### DESCRIPTION OF THE TASK
In your copy, include no images and return each entry exactly as written.

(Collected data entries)
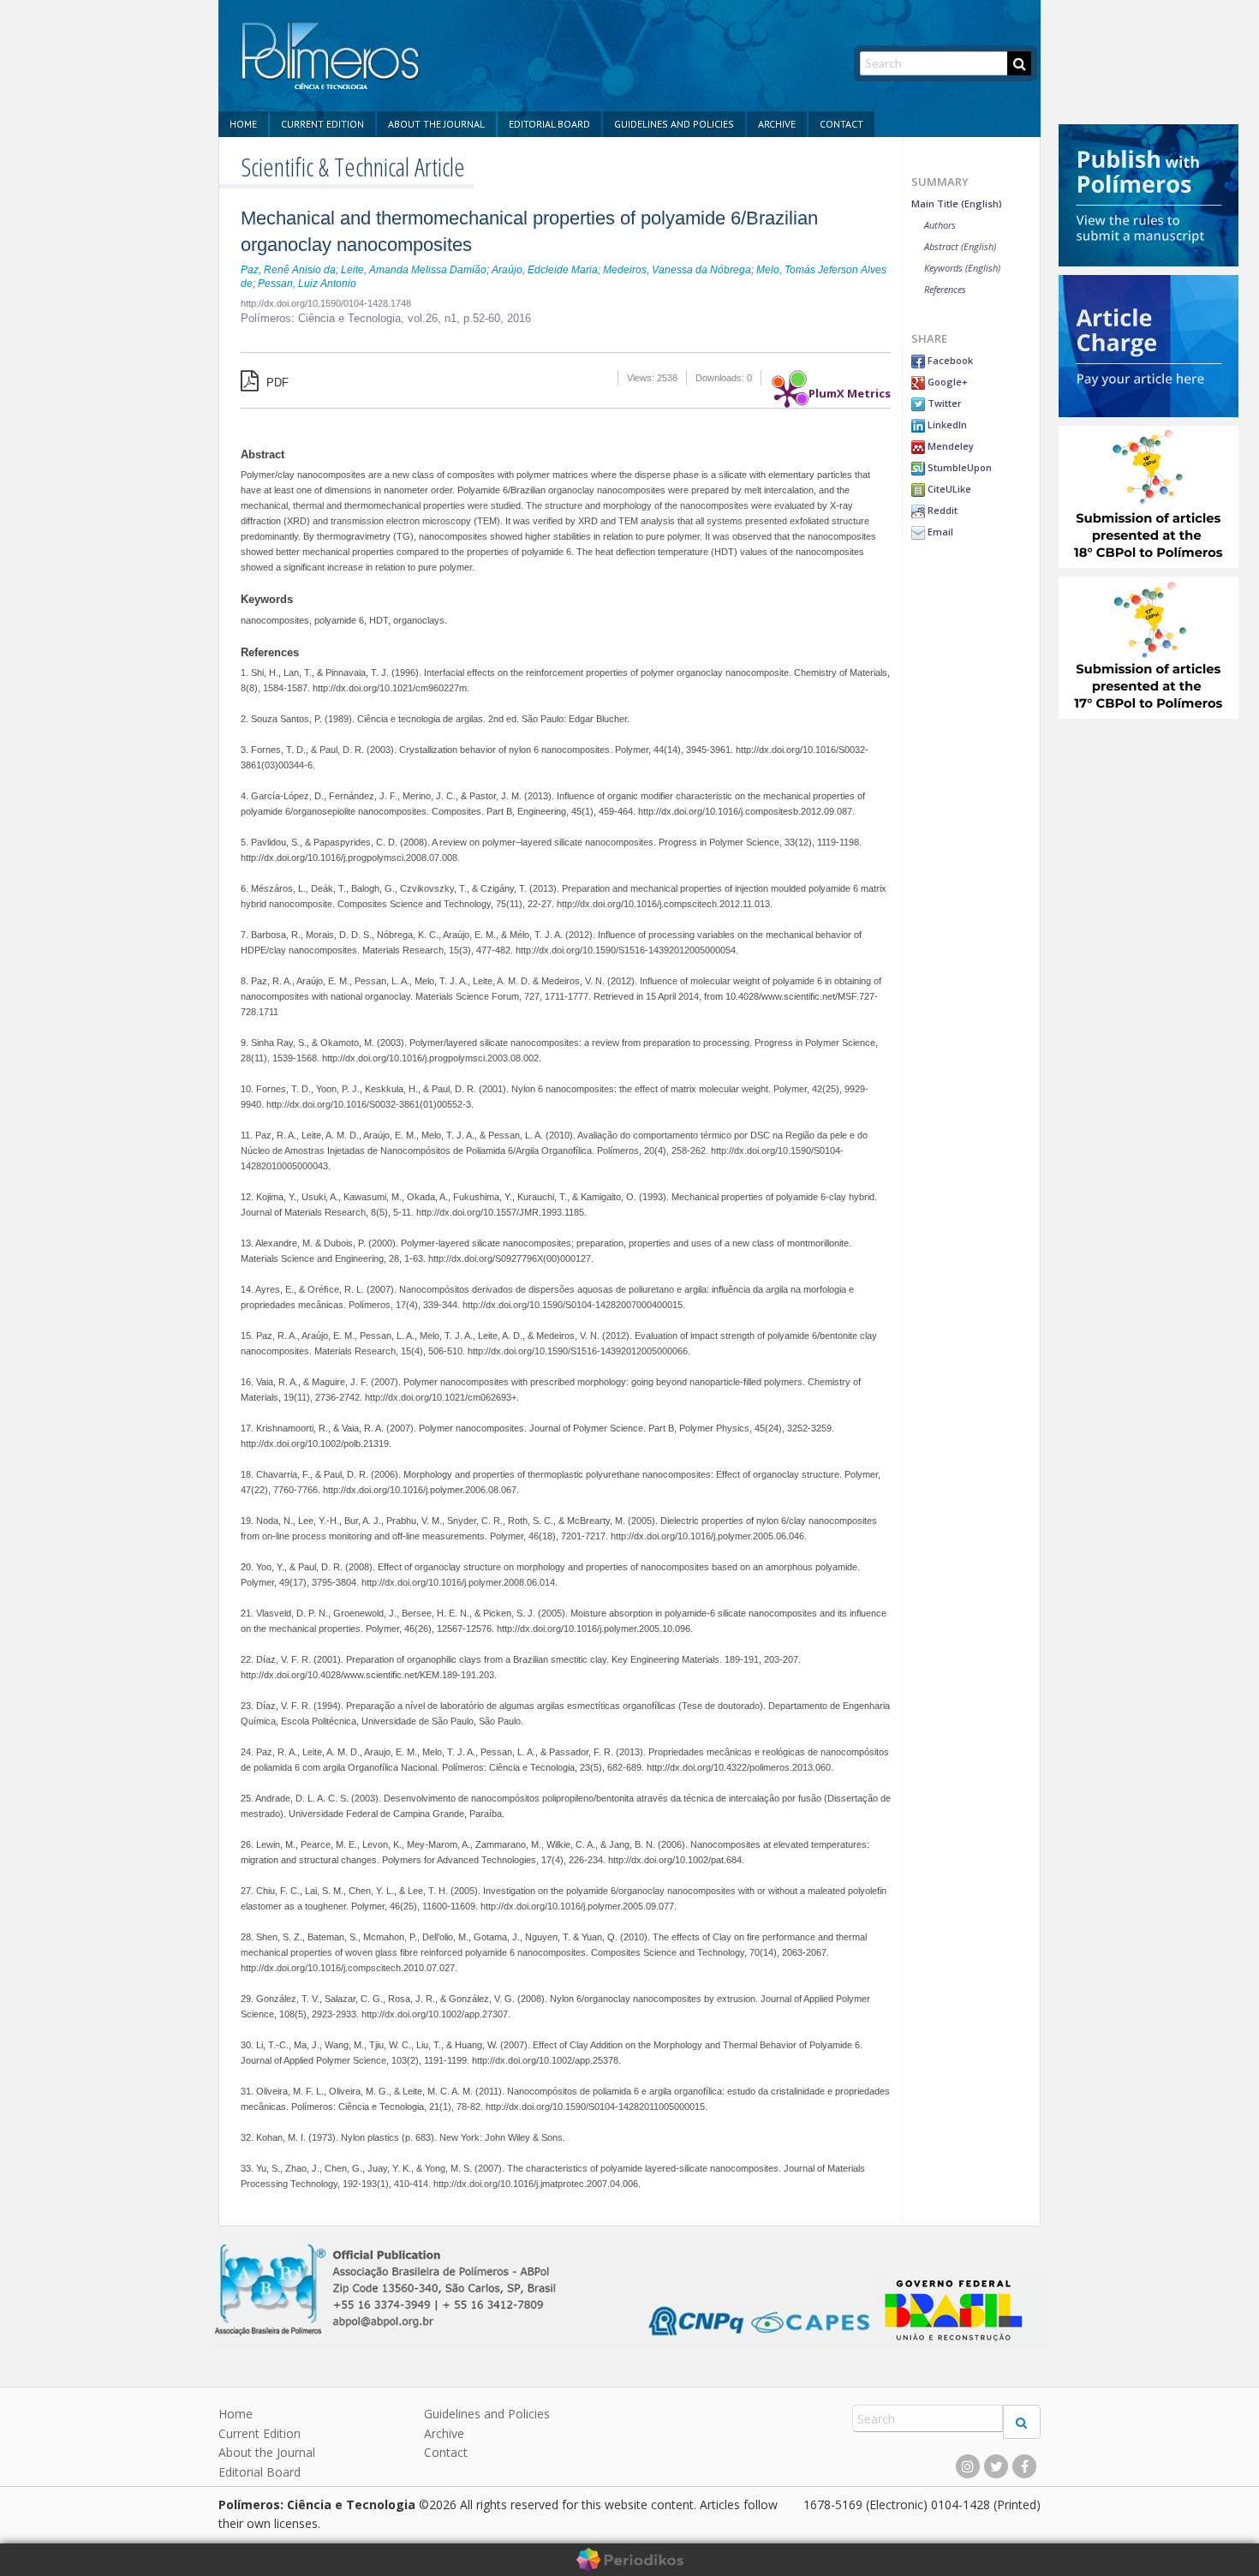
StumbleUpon (958, 467)
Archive (777, 123)
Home (243, 123)
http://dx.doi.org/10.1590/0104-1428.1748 (326, 303)
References (945, 289)
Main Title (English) (956, 203)
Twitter (943, 403)
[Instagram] (968, 2466)
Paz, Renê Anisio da (288, 270)
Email (939, 531)
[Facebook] (1024, 2466)
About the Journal (436, 123)
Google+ (946, 381)
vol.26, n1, (435, 318)
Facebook (949, 360)
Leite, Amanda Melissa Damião (413, 270)
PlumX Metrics (850, 389)
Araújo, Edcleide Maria (545, 270)
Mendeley (949, 445)
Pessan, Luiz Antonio (307, 284)
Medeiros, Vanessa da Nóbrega (677, 270)
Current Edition (322, 123)
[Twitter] (996, 2466)
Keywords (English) (962, 267)
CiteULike (948, 488)
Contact (841, 123)
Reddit (941, 510)
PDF (276, 382)
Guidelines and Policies (674, 123)
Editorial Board (549, 123)
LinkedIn (946, 424)
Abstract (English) (960, 246)
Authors (940, 224)
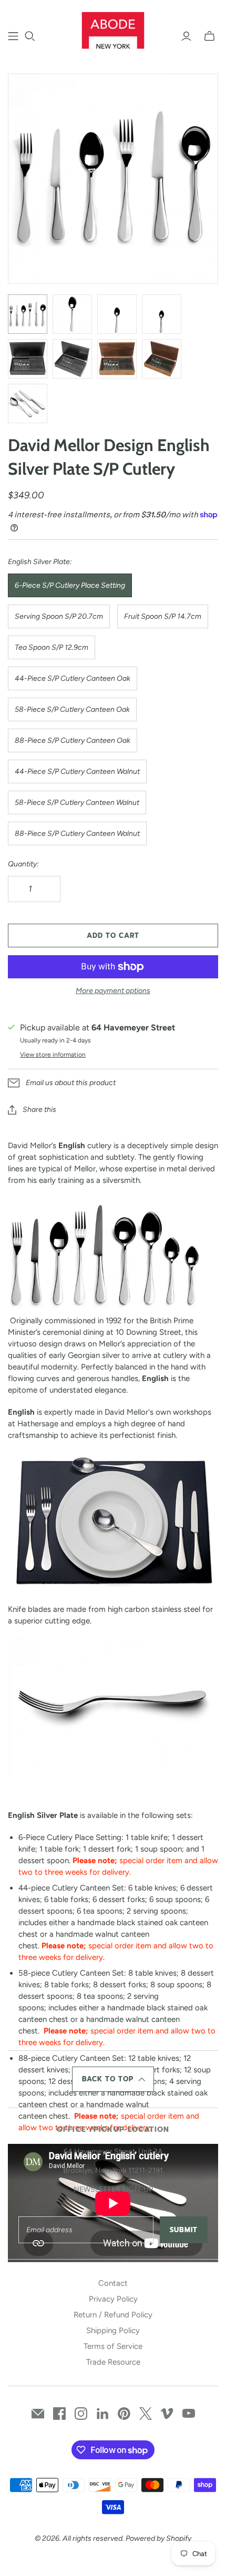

### TASK OUTPUT
StumbleUpon (958, 467)
Archive (777, 123)
Home (243, 123)
http://dx.doi.org/10.1590/0104-1428.1748 (326, 303)
References (945, 289)
Main Title (English) (956, 203)
Twitter (943, 403)
[Instagram] (968, 2466)
Paz, Renê Anisio da (288, 270)
Email (939, 531)
[Facebook] (1024, 2466)
About the Journal (436, 123)
Google+ (946, 381)
vol.26, n1, (435, 318)
Facebook (949, 360)
Leite, Amanda Melissa Damião (413, 270)
PlumX Metrics (850, 389)
Araújo, Edcleide Maria (545, 270)
Mendeley (949, 445)
Pessan, Luiz Antonio (307, 284)
Medeiros, Vanessa da Nóbrega (677, 270)
Current Edition (322, 123)
[Twitter] (996, 2466)
Keywords (English) (962, 267)
CiteULike (948, 488)
Contact (841, 123)
Reddit (941, 510)
PDF (276, 382)
Guidelines and Policies (674, 123)
Editorial Board (549, 123)
LinkedIn (946, 424)
Abstract (English) (960, 246)
Authors (940, 224)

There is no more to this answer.